I remember Jack (“don’t call me James”) Kilpatrick from “60 Minutes,” 1975 or so, face-to-face with Shana Alexander, debating, later supplanted by Andy Rooney. They called him a “conservative columnist and wordsmith,” but he called himself the last of the Whigs, a throwback to an earlier time in our nation.

He wrote a weekly column about the English language, and another one covering the U.S. Supreme Court, to whom he coined the term, “The Supremes.” Every letter I sent him, he answered, and he became a mentor, coach, and encourager to me. He said he wouldn’t edit anything anymore, except for his family, but for years he patiently read and edited everything I sent him, adopting me under his strong wing.

I learned a lot from Jack Kilpatrick. He wrote me a letter once, stating, “I want to introduce you to something that is very useful.” He proceeded to type three lines of periods…………….., and so on, telling me that particular literary effort, comprising long paragraphs and long sentences, should be broken down into shorter sentences. He was right. He rewrote part of the offending paragraph with much shorter sentences with more punch, illustrating his point. I took his advice to heart, rewrote the piece, sent it back for his approval. The piece wound up winning a national writing award. I owed it to him, and told him so. His praise gave me the confidence I needed to progress.

Jack Kilpatrick had a fine legal mind, became interested in my case, and investigated it on his own. He felt so strongly about my innocence that he wrote a newspaper column specifically directed to then-Governor Lawton Chiles in 1998, urging him to grant me clemency before he left office. The column was placed on Governor Chiles’ desk, and he read it. He was convinced. Sadly for all of us, before the Governor took action, he dropped dead of a heart attack in the exercise room of the Governor’s Mansion, ending that opportunity for release. (Click here http://www.freecharlienow.com/files/entire_Kilpatrick_article.doc to go to the article.)

Undeterred, Jack wrote new Governor Jeb Bush, recounted his friendship with Jeb’s mom and dad, how he’d flown in “Air Force One” with the Bush family, and told him about my case. Didn’t do any good. Jeb Bush “was not inclined to grant clemencies,” as one of his aides said.

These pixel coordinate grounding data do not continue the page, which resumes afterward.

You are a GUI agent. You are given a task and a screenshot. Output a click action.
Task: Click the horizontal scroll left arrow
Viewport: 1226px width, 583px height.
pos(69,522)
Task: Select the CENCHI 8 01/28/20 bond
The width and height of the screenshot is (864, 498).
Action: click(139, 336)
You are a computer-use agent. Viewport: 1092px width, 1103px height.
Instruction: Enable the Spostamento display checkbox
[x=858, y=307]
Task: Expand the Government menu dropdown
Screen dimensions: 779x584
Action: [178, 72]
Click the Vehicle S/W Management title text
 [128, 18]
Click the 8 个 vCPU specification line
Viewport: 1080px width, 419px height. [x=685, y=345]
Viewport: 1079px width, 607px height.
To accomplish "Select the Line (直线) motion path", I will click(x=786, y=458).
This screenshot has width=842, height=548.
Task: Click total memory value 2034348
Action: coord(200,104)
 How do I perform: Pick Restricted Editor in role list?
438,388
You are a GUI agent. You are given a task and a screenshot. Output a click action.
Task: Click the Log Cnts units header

Even though his congestive heart failure worsened, and he struggled to care for his incapacitated wife, Jack never stopped trying to help me. We kept up our correspondence almost to the end, even as his vision failed and he could hardly see to type. Expecting the end did not make it any easier.

One of the worst things about serving—and surviving—decades of imprisonment is the aging and death of loved ones. The attrition rate rises as the long years mount up. With only a few exceptions, those family, loved ones, and friends who were with me when this nightmare began have fallen by the wayside, gone to their just rewards, given up the ghost. The prisons are filled with thousands of lonely old men who have lost virtually everyone who cared about them, and they are just waiting to die.

I have suffered the same losses, but have been fortunately blessed to have encountered and been befriended by new people over the years, kind, decent, souls who saw something in me that caused them to walk alongside me on this long journey, sometimes for short times, others for long years. Like Jack.

Jack Kilpatrick was a good man who loved his wife, children, and grandchildren, retaining enough goodness in his soul to share some of that love with me. He became an old friend to me. I’m sorry, Jack, that I haven’t been able to get out yet, despite our best efforts, to come see you, as I promised, to shake your hand and thank you in gratitude for all you did for me. I will pray that the Lord will bless you and keep you close as you go to a better place. I will never forget you.